→ **Task**:
Transcribe the rows below, starting at the line containing "Select the AWS CloudTrail Org icon" and ending at the line containing "Switch to the Find", both included.

→ **Input rows**:
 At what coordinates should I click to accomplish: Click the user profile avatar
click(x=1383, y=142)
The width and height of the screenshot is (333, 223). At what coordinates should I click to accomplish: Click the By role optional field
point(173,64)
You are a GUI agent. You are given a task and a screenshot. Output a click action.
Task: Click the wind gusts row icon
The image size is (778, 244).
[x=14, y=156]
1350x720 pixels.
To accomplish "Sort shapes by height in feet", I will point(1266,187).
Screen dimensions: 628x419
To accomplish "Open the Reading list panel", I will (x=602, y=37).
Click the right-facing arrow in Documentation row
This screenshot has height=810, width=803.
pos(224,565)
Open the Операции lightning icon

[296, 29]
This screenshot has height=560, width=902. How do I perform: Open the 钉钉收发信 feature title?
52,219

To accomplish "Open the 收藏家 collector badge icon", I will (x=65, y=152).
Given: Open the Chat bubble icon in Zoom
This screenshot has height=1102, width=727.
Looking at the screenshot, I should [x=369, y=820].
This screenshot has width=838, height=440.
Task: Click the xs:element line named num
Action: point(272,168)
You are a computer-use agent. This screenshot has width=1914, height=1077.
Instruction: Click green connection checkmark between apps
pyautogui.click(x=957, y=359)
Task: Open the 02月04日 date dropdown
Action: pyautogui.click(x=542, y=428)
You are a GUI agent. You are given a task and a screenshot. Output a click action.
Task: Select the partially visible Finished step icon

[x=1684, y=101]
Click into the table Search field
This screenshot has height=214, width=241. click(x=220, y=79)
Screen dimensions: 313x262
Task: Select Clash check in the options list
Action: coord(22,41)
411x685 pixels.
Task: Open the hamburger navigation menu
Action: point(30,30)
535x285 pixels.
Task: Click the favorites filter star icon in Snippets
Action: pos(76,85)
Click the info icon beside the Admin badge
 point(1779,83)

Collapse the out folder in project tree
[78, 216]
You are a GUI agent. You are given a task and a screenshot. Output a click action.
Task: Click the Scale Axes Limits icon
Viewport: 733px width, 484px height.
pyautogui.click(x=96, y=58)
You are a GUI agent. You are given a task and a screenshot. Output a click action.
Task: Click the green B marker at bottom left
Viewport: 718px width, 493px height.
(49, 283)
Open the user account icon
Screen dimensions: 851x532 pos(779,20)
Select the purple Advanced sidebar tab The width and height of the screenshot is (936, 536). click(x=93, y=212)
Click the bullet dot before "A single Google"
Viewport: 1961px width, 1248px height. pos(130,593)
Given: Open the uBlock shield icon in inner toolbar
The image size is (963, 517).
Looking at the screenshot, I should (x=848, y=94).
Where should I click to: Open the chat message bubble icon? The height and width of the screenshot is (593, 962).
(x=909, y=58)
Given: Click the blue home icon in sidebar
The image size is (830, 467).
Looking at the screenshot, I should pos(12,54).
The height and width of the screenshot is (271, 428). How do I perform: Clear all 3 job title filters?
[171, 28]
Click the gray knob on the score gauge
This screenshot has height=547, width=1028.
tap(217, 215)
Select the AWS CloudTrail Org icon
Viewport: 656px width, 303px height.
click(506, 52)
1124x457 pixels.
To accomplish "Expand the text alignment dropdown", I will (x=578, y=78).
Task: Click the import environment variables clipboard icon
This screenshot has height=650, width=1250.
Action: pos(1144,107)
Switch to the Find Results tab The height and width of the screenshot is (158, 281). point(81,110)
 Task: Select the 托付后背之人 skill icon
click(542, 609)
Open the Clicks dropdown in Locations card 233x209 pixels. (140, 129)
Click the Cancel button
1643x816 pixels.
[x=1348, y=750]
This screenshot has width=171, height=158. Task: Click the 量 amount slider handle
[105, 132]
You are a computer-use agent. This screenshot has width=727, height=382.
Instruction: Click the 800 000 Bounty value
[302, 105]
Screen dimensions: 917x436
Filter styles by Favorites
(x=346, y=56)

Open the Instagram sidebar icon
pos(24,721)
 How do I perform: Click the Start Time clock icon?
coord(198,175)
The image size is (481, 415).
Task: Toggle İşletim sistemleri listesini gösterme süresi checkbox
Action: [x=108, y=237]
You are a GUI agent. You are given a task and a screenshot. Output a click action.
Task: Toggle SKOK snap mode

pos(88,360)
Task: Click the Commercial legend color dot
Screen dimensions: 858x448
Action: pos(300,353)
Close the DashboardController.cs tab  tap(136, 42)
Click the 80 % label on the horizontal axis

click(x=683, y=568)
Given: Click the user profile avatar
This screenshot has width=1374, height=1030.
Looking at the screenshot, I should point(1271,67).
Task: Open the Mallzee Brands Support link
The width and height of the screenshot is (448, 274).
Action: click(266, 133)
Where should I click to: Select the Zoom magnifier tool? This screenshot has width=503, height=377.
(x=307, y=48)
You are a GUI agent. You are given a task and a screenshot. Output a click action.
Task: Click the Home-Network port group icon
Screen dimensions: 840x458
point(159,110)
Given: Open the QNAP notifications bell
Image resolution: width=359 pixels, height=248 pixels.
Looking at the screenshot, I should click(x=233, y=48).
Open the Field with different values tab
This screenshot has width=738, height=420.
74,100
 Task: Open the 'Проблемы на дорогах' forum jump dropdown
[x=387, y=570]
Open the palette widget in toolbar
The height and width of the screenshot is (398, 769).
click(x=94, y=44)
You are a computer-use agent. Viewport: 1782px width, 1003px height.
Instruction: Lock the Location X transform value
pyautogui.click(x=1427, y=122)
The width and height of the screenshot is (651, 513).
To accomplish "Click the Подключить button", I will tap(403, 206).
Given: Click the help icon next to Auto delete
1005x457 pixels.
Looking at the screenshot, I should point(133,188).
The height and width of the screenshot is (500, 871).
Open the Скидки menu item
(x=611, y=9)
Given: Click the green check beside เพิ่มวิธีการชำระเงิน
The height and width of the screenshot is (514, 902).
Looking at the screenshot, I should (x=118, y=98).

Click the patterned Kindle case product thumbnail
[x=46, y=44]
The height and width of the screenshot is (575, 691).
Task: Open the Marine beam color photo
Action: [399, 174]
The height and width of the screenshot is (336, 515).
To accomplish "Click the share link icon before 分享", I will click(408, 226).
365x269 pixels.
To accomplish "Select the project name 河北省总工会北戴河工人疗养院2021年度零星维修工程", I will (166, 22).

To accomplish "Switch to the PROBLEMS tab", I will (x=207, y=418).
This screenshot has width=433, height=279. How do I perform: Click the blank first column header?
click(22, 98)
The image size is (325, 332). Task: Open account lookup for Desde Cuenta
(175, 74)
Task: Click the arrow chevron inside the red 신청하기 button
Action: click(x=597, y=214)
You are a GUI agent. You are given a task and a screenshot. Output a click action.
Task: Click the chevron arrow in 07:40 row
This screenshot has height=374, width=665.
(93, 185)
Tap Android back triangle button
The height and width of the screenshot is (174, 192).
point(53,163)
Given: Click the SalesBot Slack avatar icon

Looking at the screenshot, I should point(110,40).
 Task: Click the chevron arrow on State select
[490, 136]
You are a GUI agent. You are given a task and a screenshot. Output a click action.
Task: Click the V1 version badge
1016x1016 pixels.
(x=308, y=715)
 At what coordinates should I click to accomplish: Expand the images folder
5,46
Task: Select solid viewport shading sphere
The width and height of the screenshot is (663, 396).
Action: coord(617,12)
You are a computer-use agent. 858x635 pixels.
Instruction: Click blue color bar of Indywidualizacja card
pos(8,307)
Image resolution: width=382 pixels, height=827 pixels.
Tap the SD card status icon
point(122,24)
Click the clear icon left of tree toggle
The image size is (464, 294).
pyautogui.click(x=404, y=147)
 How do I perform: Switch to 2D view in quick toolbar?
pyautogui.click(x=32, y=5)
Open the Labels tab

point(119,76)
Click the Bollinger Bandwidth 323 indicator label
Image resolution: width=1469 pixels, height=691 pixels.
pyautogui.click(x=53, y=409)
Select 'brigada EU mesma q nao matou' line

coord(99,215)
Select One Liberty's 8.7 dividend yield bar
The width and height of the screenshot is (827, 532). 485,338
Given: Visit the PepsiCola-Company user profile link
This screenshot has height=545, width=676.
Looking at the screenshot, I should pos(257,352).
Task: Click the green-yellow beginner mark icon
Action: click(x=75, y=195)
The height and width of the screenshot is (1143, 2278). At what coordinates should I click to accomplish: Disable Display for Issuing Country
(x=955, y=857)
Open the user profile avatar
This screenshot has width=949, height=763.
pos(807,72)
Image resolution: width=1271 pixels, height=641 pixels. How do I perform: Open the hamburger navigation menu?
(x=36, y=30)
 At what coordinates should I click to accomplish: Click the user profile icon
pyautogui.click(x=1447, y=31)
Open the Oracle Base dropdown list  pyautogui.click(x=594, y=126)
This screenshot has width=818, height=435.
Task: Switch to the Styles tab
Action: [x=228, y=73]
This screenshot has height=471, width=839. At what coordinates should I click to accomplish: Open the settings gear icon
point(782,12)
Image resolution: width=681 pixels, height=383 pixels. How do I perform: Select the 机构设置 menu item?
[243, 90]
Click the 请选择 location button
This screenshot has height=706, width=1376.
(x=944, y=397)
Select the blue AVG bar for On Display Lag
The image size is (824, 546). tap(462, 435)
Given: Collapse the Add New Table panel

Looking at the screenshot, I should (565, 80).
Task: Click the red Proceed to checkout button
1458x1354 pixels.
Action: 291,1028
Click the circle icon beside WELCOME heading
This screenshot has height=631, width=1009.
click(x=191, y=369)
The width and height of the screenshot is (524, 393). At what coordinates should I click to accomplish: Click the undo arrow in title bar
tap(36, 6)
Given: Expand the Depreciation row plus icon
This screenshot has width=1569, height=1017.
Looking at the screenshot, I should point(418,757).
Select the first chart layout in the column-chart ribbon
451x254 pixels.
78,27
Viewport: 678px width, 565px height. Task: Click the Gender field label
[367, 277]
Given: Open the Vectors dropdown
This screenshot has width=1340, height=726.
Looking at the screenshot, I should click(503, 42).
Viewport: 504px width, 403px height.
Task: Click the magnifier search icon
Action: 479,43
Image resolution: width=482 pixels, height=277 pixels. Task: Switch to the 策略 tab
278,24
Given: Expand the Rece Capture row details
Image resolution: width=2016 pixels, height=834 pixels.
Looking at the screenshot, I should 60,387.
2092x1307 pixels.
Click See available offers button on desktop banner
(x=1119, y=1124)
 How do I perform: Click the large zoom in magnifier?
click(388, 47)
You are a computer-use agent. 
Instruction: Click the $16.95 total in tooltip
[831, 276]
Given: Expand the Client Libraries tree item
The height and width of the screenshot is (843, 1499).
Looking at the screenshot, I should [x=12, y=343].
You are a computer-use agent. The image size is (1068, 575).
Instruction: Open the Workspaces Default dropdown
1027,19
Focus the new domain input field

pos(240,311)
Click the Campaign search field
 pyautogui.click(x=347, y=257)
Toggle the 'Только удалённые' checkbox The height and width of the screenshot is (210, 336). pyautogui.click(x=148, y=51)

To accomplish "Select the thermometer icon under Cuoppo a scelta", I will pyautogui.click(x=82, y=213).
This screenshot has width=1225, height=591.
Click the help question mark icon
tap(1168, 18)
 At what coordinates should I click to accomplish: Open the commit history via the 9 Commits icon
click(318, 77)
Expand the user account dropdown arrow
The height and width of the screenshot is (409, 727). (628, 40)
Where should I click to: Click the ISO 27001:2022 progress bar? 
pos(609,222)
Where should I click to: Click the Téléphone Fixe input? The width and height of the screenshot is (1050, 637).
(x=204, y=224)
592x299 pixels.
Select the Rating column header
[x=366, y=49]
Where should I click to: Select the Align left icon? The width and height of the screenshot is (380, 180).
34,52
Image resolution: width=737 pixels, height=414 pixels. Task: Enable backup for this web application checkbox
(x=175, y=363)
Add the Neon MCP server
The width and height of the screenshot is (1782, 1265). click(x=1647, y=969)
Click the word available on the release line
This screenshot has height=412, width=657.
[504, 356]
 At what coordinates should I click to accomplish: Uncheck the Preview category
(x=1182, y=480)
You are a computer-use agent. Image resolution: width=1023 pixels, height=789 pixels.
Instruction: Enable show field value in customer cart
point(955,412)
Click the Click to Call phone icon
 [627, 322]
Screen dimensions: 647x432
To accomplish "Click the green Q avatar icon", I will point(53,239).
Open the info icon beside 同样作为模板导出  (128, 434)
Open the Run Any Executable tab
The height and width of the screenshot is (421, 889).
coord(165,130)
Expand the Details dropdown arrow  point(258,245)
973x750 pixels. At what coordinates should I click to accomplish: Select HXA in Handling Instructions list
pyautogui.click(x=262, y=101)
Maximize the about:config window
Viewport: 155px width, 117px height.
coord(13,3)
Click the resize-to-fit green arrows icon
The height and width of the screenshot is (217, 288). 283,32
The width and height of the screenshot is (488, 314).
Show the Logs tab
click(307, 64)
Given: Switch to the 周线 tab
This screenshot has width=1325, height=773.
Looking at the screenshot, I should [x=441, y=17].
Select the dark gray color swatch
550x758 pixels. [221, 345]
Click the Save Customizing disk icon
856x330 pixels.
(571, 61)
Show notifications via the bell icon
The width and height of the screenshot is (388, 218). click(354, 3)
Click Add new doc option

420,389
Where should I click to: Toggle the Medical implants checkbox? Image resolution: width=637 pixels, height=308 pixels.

→ **Response to the task**:
Select the AWS CloudTrail Org icon
Viewport: 656px width, 303px height.
click(506, 52)
1124x457 pixels.
To accomplish "Expand the text alignment dropdown", I will (x=578, y=78).
Task: Click the import environment variables clipboard icon
This screenshot has height=650, width=1250.
Action: pos(1144,107)
Switch to the Find Results tab The height and width of the screenshot is (158, 281). point(81,110)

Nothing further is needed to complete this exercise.